**Problem description**. Lines holding the word "Details" in the following material must be counted; give only the resulting number.

********************

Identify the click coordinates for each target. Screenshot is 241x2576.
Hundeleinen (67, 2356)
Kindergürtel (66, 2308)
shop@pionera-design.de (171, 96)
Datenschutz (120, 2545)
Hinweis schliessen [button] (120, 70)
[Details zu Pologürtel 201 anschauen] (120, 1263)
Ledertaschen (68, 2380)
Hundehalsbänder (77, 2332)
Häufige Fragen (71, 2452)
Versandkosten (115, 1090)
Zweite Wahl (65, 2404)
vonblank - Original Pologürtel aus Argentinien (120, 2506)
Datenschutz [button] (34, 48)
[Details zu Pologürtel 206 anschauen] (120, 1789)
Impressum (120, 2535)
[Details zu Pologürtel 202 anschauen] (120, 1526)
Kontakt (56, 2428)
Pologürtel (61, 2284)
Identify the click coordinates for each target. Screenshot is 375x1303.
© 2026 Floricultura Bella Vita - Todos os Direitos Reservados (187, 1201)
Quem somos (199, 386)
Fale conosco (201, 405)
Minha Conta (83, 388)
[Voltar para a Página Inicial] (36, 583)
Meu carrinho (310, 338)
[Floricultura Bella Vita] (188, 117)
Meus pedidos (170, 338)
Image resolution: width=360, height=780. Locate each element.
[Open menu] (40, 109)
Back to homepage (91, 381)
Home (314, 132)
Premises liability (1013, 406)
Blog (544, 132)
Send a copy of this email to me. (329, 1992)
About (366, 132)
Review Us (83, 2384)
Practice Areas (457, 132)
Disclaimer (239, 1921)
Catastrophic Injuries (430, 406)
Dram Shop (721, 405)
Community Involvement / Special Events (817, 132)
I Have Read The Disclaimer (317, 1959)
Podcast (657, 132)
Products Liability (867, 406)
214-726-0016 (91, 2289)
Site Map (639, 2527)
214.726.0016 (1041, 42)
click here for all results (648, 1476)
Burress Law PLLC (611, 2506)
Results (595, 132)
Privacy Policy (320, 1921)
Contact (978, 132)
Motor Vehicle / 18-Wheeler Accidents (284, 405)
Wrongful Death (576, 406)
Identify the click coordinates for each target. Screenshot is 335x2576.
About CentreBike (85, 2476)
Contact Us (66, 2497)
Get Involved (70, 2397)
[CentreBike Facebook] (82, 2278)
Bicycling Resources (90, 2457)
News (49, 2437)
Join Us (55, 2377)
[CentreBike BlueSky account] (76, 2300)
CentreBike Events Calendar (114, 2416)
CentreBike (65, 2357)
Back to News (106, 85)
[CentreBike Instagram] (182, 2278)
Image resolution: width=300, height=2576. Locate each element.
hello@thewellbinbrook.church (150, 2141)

********************

**Final answer**. 3